« Les Iraniens sont partagés entre peur et soulagement », nous dit le New York Times. Il faut dire que les nombreuses volte-face de Donald Trump mettent leur moral à rude épreuve. « Jeudi, rappelle le quotidien américain, la situation a de nouveau brutalement basculé en l’espace de quelques heures. D’abord, le président américain a menacé de frapper l’Iran « très fort » (…) Puis il a brusquement annulé ces attaques, affirmant que des progrès avaient été réalisés dans les négociations de paix ».
« Pour les Iraniens ordinaires, explique le New York Times, cette oscillation constante entre peur et soulagement, angoisse et espoir, est éprouvante ». Le journal a interrogé des Iraniens par téléphone ou sms. « Ils disent vouloir simplement que la guerre prenne fin », explique le quotidien américain.
Mais ce n’est pas leur seule préoccupation. La situation économique les inquiète également : « Les entreprises sont paralysées par la fluctuation des prix, on a l’impression que notre vie est en suspens », explique ainsi Reza, un cadre de 48 ans. Alors que Mahasti, une habitante de Téhéran âgée de 65 ans, « estime que les perturbations commerciales et la réduction des revenus pétroliers iraniens détériorent lentement la qualité de vie de nombreux iraniens. Nos vies, dit-elle, deviennent de plus en plus difficiles de jour en jour ».

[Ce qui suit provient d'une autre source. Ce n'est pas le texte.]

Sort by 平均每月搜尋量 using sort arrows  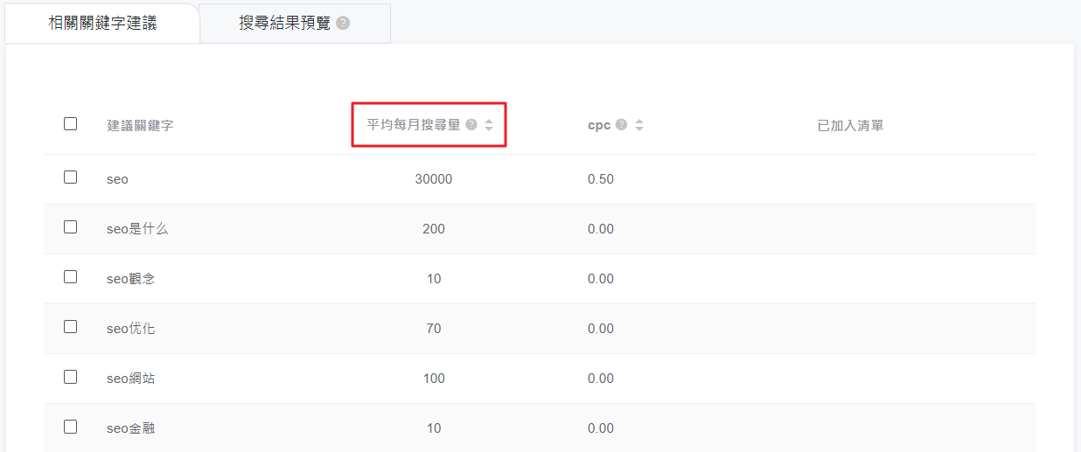click(489, 125)
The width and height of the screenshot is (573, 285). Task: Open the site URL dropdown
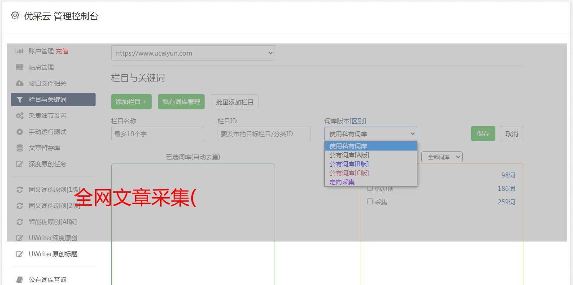193,53
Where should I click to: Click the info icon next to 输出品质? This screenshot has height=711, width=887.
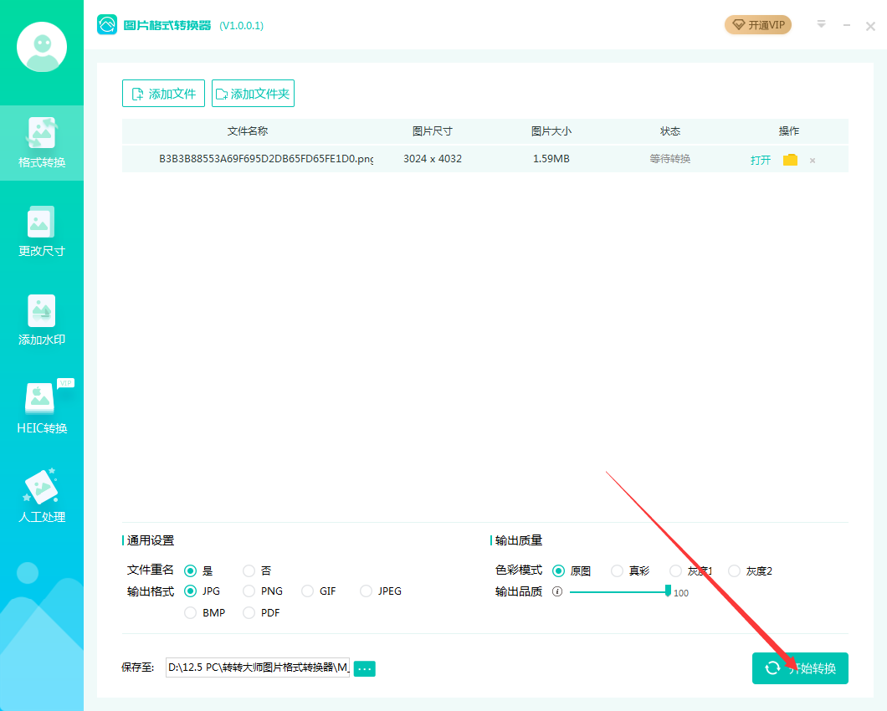[x=559, y=591]
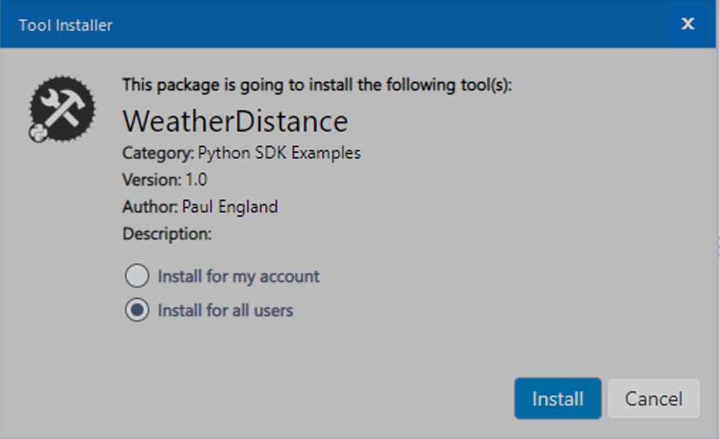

Liste d'adresses Les violences racistes en Irlande du Nord préoccupent la presse britannique. Le Guardian s’est rendu sur place à Belfast où, nous dit-il, « les membres des communautés ethniques minoritaires expriment leur inquiétude face aux violences qui mettent en lumière le racisme en Irlande du Nord ». Inquiétude amplifiée par « une liste d’adresses qui commence à circuler sur les réseaux sociaux, explique le quotidien britannique. Réparties sur un vaste territoire, dans des dizaines de rues de la ville, ces adresses correspondent à des logements collectifs où vivent des immigrés ».
Le Guardian a rencontré « Joseph et Solomon, deux réfugiés érythréens qui ont un permis de séjour et travaillent à temps plein. Jusqu’à présent, Joseph se sentait en sécurité à Belfast. "La plupart des gens ici sont bienveillants", dit-il. Mais il envisage désormais de partir, explique le quotidien britannique ».
Le quotidien français Libération s’est lui aussi rendu sur place, à Belfast, et rappelle que « l’appel à la violence s’est répandu comme une traînée de poudre en début de semaine. La vidéo d’une attaque au couteau perpétrée lundi soir à Belfast Nord par un réfugié soudanais, a largement été relayée en ligne, appuyée par les interventions d’Elon Musk et de Tommy Robinson, le premier influenceur de l’extrême droite britannique ».
Une travailleuse communautaire s’inquiète : « Je ne pensais pas vraiment que ça prendrait cette ampleur. Que des maisons brûlent, ce n’est pas nouveau en Irlande du Nord, ça arrive en raison des divisions communautaires. Mais ce qui est différent, c’est que ce soit si organisé et que ça concerne autant de logements ».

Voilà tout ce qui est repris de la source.